→ What you have to do
Copy out the items unchanged, from the first line through the line containing "tap(69, 222)", including both.

>>>

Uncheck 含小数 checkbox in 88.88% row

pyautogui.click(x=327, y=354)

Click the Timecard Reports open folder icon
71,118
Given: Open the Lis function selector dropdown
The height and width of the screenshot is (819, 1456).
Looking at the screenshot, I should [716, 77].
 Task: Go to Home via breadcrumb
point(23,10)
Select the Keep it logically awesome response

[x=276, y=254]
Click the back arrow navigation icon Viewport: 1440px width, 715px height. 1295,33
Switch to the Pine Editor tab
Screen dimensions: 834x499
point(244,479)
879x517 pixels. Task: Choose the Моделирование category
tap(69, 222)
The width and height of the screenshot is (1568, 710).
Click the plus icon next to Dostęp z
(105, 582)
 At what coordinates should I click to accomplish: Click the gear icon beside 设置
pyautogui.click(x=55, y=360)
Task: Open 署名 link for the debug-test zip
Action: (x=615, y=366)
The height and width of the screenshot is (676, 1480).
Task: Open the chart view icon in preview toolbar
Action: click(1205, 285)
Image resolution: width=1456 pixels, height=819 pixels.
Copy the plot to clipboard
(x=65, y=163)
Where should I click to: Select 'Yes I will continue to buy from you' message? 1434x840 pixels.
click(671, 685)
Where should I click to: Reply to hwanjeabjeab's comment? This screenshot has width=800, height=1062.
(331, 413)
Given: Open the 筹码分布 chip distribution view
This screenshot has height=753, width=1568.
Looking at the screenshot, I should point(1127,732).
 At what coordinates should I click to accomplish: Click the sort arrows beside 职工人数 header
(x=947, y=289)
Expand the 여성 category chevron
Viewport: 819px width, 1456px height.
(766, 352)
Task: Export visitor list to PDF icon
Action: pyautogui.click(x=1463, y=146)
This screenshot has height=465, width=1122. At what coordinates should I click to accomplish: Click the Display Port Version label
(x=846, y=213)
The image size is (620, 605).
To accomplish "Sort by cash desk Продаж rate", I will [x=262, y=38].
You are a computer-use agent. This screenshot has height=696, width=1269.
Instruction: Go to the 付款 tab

<<<

→ Output for this task
Uncheck 含小数 checkbox in 88.88% row

pyautogui.click(x=327, y=354)

Click the Timecard Reports open folder icon
71,118
Given: Open the Lis function selector dropdown
The height and width of the screenshot is (819, 1456).
Looking at the screenshot, I should [716, 77].
 Task: Go to Home via breadcrumb
point(23,10)
Select the Keep it logically awesome response

[x=276, y=254]
Click the back arrow navigation icon Viewport: 1440px width, 715px height. 1295,33
Switch to the Pine Editor tab
Screen dimensions: 834x499
point(244,479)
879x517 pixels. Task: Choose the Моделирование category
tap(69, 222)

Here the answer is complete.